• _課題_
次の一覧の各行を、空行を除いて番号付きの箇条書きに整理しなさい。その際、画像は解答に含めないこと。

テキストと項目位置の記録:
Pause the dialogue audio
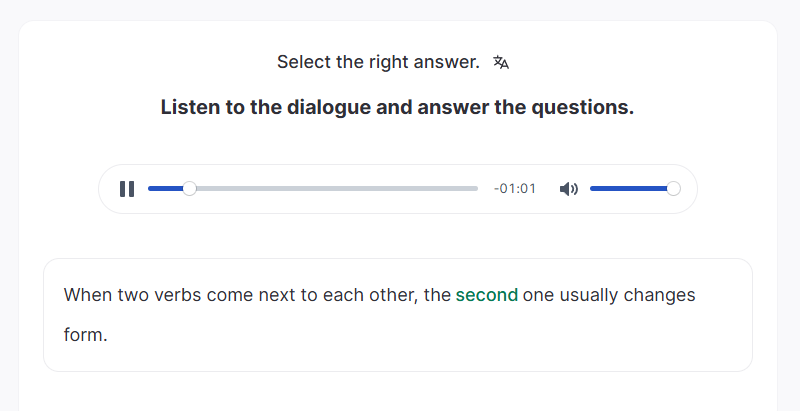This screenshot has height=411, width=800. [x=127, y=189]
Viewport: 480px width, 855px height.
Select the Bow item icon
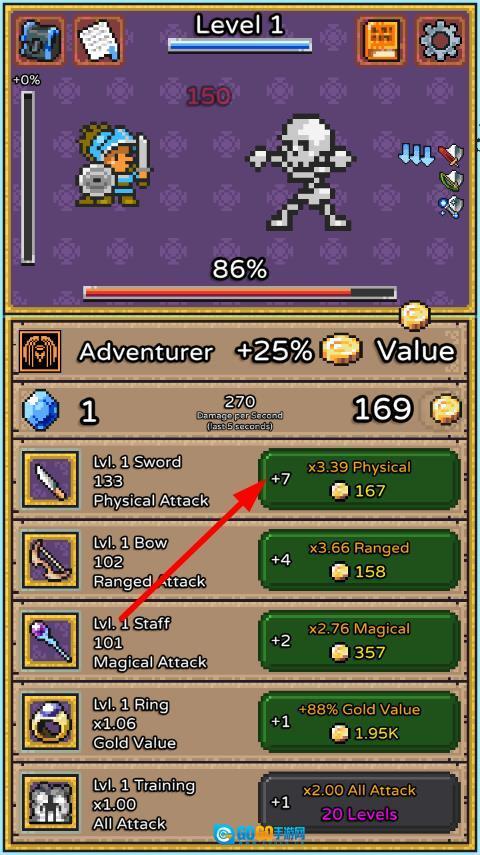[x=51, y=561]
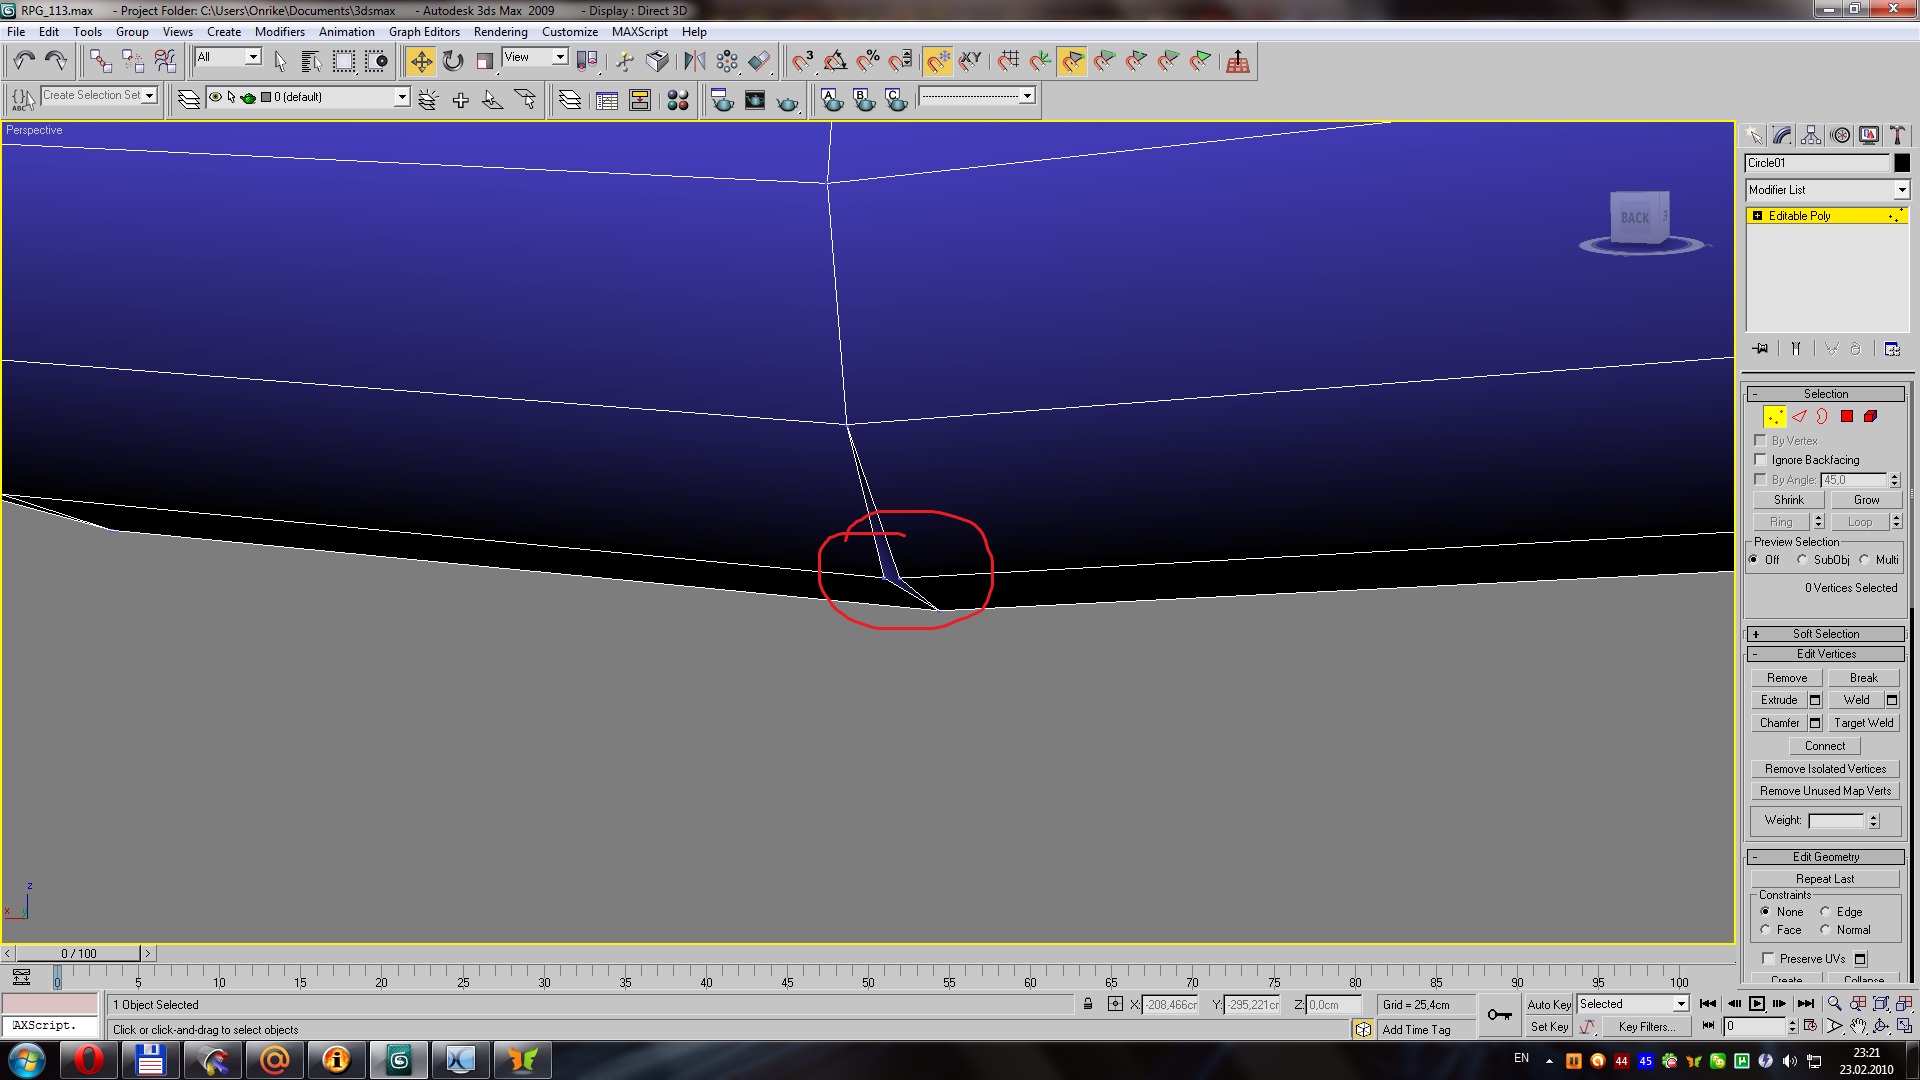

• _解答_
1. Pause the dialogue audio
2. This screenshot has height=411, width=800. [x=127, y=189]
3. Viewport: 480px width, 855px height.
4. Select the Bow item icon
5. [x=51, y=561]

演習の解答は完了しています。